═════ Trecho ═════

15º SALÃO DA FNLIJ
Rio de Janeiro, junho/2013
X ENCONTRO DE ESCRITORES E
ARTISTAS INDÍGENAS
Escrevivendo a literatura indígena
Graça Graúna (Povo Potiguara/RN)
A troca de conhecimentos nos une e não
poderia ser diferente, considerando que esta é uma das características
marcantes do Encontro de Escritores e Artistas Indígenas[1] que, em 2013, completa a sua
10ª edição. A cada ano que passa, os desafios se
multiplicam; ainda que pareça estranho ao outro que a nossa ligação com a
ancestralidade nos autoriza ser chamados(as) de parentes; de filhos(as)as da
Mãe Natureza, herdeiros(as) da nossa tão sofrida e amada Mãe Terra.
Aos poucos, vamos saindo da
invisibilidade apesar dos incrédulos fingirem em não saber o que já sabem: que
estamos em cada esquina; que estamos sobrevivendo da nossa arte e que apesar
das barreiras nos valemos do toré, entre outros rituais sagrados.

═════

** Tarefa escrita 1 **
Transcreva na íntegra o trecho sobre a literatura indígena.

═════ Entradas de dados ═════

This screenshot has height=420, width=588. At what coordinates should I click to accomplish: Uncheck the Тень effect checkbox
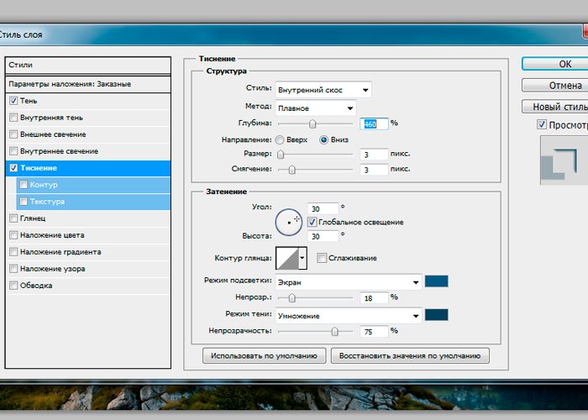[x=13, y=101]
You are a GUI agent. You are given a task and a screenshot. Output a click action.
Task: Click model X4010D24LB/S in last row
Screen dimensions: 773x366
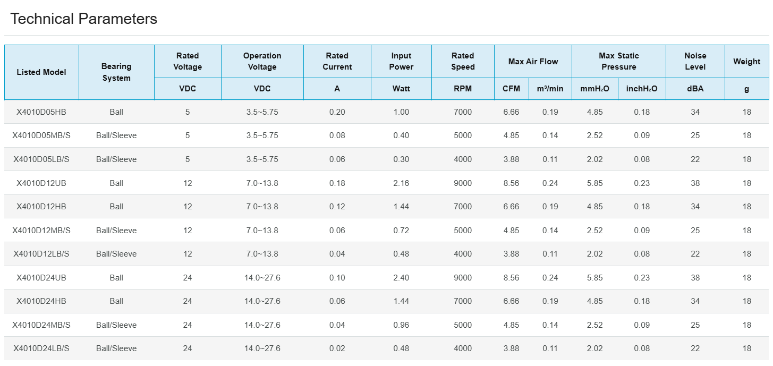(x=41, y=348)
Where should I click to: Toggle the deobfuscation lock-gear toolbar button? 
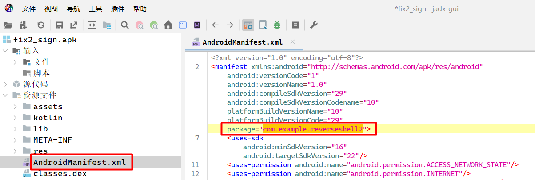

═════

** Tarefa escrita 2 **
Nas entradas, reescreva tudo desde a linha que contém "You are a GUI" até o fim das entradas, trocando "last row" por "first row" e mantendo o resto inalterado. Deixe as imagens de fora da resposta.

** Resposta correta 1 **
15º SALÃO DA FNLIJ
Rio de Janeiro, junho/2013
X ENCONTRO DE ESCRITORES E
ARTISTAS INDÍGENAS
Escrevivendo a literatura indígena
Graça Graúna (Povo Potiguara/RN)
A troca de conhecimentos nos une e não
poderia ser diferente, considerando que esta é uma das características
marcantes do Encontro de Escritores e Artistas Indígenas[1] que, em 2013, completa a sua
10ª edição. A cada ano que passa, os desafios se
multiplicam; ainda que pareça estranho ao outro que a nossa ligação com a
ancestralidade nos autoriza ser chamados(as) de parentes; de filhos(as)as da
Mãe Natureza, herdeiros(as) da nossa tão sofrida e amada Mãe Terra.
Aos poucos, vamos saindo da
invisibilidade apesar dos incrédulos fingirem em não saber o que já sabem: que
estamos em cada esquina; que estamos sobrevivendo da nossa arte e que apesar
das barreiras nos valemos do toré, entre outros rituais sagrados.

** Resposta correta 2 **
You are a GUI agent. You are given a task and a screenshot. Output a click action.
Task: Click model X4010D24LB/S in first row
Screen dimensions: 773x366
(x=41, y=348)
Where should I click to: Toggle the deobfuscation lock-gear toolbar button? 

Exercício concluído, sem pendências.